* [Work to be completed]
Recast the records as a numbered list, leaving out blank lines and starting with the first line of the records and continuing through the line containing "Action: point(320,90)".

Dataset excerpt
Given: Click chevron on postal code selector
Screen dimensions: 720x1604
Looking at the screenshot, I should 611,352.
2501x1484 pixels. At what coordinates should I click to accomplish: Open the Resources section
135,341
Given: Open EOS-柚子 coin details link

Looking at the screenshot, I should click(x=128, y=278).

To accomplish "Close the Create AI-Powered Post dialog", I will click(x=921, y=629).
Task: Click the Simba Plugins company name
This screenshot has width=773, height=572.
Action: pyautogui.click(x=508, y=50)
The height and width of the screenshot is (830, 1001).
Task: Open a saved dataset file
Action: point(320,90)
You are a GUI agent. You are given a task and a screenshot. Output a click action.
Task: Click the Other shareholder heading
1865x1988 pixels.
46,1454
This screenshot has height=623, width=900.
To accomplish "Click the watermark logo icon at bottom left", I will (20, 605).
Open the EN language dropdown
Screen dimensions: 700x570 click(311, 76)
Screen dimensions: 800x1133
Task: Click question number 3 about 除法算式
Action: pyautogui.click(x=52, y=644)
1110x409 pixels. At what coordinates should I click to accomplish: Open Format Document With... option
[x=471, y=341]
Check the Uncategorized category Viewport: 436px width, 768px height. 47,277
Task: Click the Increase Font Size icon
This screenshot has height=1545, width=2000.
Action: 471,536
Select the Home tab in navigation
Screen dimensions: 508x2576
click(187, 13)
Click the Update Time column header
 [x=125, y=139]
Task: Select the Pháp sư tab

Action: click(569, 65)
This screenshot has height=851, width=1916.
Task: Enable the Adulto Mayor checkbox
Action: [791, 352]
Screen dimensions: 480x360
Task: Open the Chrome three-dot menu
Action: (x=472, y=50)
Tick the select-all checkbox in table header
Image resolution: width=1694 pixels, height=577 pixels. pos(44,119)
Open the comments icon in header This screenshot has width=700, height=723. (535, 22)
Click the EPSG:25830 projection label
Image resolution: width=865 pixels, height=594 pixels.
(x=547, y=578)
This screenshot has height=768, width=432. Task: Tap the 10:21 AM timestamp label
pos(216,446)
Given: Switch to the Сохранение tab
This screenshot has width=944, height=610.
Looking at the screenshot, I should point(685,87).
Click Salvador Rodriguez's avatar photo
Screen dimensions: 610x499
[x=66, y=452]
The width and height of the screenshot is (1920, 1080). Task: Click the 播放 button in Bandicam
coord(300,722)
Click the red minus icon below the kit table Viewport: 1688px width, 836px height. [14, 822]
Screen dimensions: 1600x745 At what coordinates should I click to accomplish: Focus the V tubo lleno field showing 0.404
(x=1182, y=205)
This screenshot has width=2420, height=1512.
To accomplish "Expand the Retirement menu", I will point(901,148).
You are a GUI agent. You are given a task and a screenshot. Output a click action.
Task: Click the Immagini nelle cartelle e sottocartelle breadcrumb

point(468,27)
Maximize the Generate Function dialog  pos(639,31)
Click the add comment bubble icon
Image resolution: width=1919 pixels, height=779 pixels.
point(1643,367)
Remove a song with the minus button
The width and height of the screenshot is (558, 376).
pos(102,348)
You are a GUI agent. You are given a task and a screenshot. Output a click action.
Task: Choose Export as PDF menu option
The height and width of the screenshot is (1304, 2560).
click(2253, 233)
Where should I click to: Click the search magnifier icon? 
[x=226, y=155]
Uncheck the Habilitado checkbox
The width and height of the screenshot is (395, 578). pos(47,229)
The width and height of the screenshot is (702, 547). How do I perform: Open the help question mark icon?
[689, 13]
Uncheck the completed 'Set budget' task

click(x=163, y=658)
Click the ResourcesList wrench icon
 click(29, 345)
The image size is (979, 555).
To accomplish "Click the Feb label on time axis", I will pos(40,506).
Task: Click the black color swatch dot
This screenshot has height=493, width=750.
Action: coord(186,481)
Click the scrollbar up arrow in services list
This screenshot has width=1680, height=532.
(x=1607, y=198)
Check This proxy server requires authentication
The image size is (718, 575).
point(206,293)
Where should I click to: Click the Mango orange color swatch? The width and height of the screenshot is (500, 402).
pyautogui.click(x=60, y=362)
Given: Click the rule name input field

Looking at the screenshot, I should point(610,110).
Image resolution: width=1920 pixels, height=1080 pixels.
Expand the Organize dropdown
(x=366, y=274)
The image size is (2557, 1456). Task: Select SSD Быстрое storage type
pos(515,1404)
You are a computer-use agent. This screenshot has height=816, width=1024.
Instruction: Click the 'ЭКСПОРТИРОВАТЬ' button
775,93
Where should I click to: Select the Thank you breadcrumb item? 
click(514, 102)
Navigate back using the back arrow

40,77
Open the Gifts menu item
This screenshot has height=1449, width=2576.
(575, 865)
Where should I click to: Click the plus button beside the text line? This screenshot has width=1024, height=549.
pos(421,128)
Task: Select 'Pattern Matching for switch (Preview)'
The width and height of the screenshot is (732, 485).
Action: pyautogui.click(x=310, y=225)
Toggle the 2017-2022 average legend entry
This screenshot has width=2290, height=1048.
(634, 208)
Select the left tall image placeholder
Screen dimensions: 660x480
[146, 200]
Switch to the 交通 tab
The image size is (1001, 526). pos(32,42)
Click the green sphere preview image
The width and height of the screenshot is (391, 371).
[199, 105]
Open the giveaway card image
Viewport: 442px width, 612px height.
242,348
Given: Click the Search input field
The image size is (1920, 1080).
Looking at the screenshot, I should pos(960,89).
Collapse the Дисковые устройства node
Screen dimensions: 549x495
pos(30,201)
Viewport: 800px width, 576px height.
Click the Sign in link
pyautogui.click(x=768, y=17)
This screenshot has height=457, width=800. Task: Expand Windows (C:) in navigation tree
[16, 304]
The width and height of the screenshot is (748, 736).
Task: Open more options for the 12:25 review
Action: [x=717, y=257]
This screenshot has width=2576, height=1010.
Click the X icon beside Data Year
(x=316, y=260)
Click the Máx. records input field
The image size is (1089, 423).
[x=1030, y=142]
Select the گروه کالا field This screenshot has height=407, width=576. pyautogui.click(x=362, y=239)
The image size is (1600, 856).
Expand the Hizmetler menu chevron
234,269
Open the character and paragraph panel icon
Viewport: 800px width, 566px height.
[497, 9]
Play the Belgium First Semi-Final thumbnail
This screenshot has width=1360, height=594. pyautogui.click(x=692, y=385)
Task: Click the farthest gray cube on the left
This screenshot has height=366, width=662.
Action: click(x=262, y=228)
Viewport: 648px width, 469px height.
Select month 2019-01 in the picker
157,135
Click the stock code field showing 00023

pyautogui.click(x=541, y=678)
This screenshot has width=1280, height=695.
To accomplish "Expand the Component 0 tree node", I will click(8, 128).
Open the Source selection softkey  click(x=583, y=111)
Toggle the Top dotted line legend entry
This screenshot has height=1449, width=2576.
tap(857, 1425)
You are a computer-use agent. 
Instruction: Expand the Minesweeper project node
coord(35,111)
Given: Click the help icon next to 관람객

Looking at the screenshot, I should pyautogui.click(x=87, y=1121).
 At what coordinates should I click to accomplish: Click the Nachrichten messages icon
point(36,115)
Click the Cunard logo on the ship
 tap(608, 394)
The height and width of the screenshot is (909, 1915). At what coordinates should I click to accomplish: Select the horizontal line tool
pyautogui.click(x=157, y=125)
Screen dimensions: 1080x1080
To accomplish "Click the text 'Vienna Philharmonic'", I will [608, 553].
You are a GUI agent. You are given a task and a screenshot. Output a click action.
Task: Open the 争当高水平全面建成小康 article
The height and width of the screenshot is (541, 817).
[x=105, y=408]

* [The reply]
1. Given: Click chevron on postal code selector
2. Screen dimensions: 720x1604
3. Looking at the screenshot, I should 611,352.
4. 2501x1484 pixels. At what coordinates should I click to accomplish: Open the Resources section
5. 135,341
6. Given: Open EOS-柚子 coin details link
7. Looking at the screenshot, I should click(x=128, y=278).
8. To accomplish "Close the Create AI-Powered Post dialog", I will click(x=921, y=629).
9. Task: Click the Simba Plugins company name
10. This screenshot has width=773, height=572.
11. Action: pyautogui.click(x=508, y=50)
12. The height and width of the screenshot is (830, 1001).
13. Task: Open a saved dataset file
14. Action: point(320,90)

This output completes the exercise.